AaAaAA!!! – A Reckless Disregard for Gravity has received generally favorable reviews, as seen by the aggregate scores of 81/100 at Metacritic. The game was a 2010 Independent Games Festival finalist for Excellence in Design. It was recognized by Guinness World Records for the "longest word in the title of a commercially released video game", being 28 characters long.

Aggregate score
| Aggregator | Score |
|---|---|
| Metacritic | 81/100 (PC) |

Review scores
| Publication | Score |
|---|---|
| Destructoid | 8/10 |
| GamesRadar+ | 4.5/5 |
| PC Gamer (UK) | 79/100 |
| Macworld | 3.5/5 |
| The A.V. Club | A |

==Legacy==
In 2011 an updated version, subtitled For the Awesome, was released in collaboration with Owlchemy Labs. It includes several graphical upgrades and new expert levels, as well as every level from the original game. Also added to this version was support for the Oculus Rift Virtual reality head-mounted display (HMD).

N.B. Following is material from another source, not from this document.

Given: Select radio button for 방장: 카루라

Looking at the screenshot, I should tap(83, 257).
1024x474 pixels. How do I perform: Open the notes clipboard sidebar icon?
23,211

In 2012, again in collaboration with Owlchemy Labs, mobile port Force = Mass x Acceleration was released for iOS and Android. The game currently has a rating of 90% on Metacritic based on 12 critic reviews.

In a third collaboration with Owlchemy Labs, a second Android port titled Caaaardboard!!!! (AaAaAA! Cardboard Edition!) was released in 2014, designed solely for use with the Google Cardboard virtual reality platform.